8/10
I always want to like this film more than I do
19 April 2019
Warning: Spoilers
...which is about as paradoxical as its plot. I love black and white wartime propaganda films with women in shoulderpads, so there's that in its favour. The war looms large, and the "lifeboat" cast take in much of the British Isles - and France. Meanwhile the Americans were making moves about that squad that contains O'Malley, MacTavish, Kowalski and Goldstein.

Yes, it's not just England fighting this war - the Welsh may be bombed and fired on too, even deep in the country. Also present is an Irishman working for his government, who is about to be posted to Berlin.

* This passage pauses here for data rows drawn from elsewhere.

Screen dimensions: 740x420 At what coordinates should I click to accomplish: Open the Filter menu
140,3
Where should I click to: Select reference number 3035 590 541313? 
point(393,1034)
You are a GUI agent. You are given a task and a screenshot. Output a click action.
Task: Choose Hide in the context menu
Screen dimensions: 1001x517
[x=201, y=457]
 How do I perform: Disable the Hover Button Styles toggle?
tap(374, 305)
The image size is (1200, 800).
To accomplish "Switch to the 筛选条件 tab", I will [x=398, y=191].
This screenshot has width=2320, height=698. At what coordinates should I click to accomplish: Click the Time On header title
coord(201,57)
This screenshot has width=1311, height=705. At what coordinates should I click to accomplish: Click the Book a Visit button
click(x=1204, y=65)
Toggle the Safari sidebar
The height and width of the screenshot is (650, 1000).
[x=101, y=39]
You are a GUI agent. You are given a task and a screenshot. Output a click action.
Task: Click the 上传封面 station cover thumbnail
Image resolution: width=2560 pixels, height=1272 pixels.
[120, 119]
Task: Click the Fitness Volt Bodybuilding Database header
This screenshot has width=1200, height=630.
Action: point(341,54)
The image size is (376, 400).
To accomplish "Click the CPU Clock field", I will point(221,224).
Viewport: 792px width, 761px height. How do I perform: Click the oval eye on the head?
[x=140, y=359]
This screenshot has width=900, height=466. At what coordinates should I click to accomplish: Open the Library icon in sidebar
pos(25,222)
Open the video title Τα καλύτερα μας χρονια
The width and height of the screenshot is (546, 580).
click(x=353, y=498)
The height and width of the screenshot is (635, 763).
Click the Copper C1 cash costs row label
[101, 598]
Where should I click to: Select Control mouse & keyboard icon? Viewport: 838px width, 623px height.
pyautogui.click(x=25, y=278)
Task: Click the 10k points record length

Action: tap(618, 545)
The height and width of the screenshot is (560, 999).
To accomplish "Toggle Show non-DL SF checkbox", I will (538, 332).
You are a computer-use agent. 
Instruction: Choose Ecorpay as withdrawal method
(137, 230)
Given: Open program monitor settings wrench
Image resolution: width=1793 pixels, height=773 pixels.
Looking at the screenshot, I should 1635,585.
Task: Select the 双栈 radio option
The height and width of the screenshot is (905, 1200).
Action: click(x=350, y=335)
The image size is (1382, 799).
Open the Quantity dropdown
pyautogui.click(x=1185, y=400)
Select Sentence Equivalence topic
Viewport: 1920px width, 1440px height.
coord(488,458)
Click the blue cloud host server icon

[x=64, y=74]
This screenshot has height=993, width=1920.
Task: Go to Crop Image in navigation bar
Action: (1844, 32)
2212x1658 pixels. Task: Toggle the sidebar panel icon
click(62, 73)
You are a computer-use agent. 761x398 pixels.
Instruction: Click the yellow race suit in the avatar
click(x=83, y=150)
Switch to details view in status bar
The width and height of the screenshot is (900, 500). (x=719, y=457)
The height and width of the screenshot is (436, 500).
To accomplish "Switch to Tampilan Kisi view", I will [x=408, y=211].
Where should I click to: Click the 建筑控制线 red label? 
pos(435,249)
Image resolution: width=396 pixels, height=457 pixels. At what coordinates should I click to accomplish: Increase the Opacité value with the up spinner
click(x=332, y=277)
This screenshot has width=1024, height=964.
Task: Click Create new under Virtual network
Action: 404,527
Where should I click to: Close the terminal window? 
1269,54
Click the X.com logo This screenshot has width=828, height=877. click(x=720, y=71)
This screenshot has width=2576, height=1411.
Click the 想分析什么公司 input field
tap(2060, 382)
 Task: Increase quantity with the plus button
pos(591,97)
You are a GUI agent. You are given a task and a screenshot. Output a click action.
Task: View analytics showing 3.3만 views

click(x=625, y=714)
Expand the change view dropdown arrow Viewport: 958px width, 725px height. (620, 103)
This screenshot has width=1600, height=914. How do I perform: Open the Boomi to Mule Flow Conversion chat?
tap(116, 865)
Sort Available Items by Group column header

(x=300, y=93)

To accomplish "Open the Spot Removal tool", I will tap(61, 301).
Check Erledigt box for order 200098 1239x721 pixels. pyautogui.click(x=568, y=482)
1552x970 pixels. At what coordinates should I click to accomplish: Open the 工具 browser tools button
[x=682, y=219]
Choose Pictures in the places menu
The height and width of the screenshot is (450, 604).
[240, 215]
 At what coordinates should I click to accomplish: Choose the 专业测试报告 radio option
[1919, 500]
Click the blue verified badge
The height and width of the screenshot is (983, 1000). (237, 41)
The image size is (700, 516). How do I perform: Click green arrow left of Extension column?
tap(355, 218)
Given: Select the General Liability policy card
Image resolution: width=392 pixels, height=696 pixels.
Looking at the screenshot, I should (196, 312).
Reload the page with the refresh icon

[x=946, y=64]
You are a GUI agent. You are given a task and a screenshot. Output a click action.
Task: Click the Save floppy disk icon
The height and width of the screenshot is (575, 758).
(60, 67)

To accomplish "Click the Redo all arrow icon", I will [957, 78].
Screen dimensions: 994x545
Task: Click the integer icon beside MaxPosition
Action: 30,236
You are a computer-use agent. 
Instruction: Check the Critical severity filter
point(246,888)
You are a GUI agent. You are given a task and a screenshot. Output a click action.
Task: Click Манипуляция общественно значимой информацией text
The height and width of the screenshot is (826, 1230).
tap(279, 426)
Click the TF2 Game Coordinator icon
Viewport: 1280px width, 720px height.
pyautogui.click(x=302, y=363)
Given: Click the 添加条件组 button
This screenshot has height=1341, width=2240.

The opening is very effective, with the characters arriving in twos and threes, walking along a lonely, sunny country road carrying suitcases. They already seem in another world.

Sally Ann may talk posh, but she is very effective as the daughter of the estranged couple. How does she sob so convincingly? She's great in Dead of Night, too. Tom Walls and Francoise Rosay are affecting as the couple who have lost a son and fall out over spiritualism.

I like the two spivs and hope Major Fortescue will rejoin the army as a private and do his bit. Not sure about salvation for the main spiv, who has a certain charm. The scene where his character is established - doing dodgy deals in a hotel bar - is very funny.

But I find the saintliness of the revenants annoying, and their accents irritating. Silly, I know, as they were genuinely Welsh. Is there something patronising about the way they are presented as quaint? And why is Glynis/Gwyneth wearing an ill-fitting New Look dress in the middle of the war?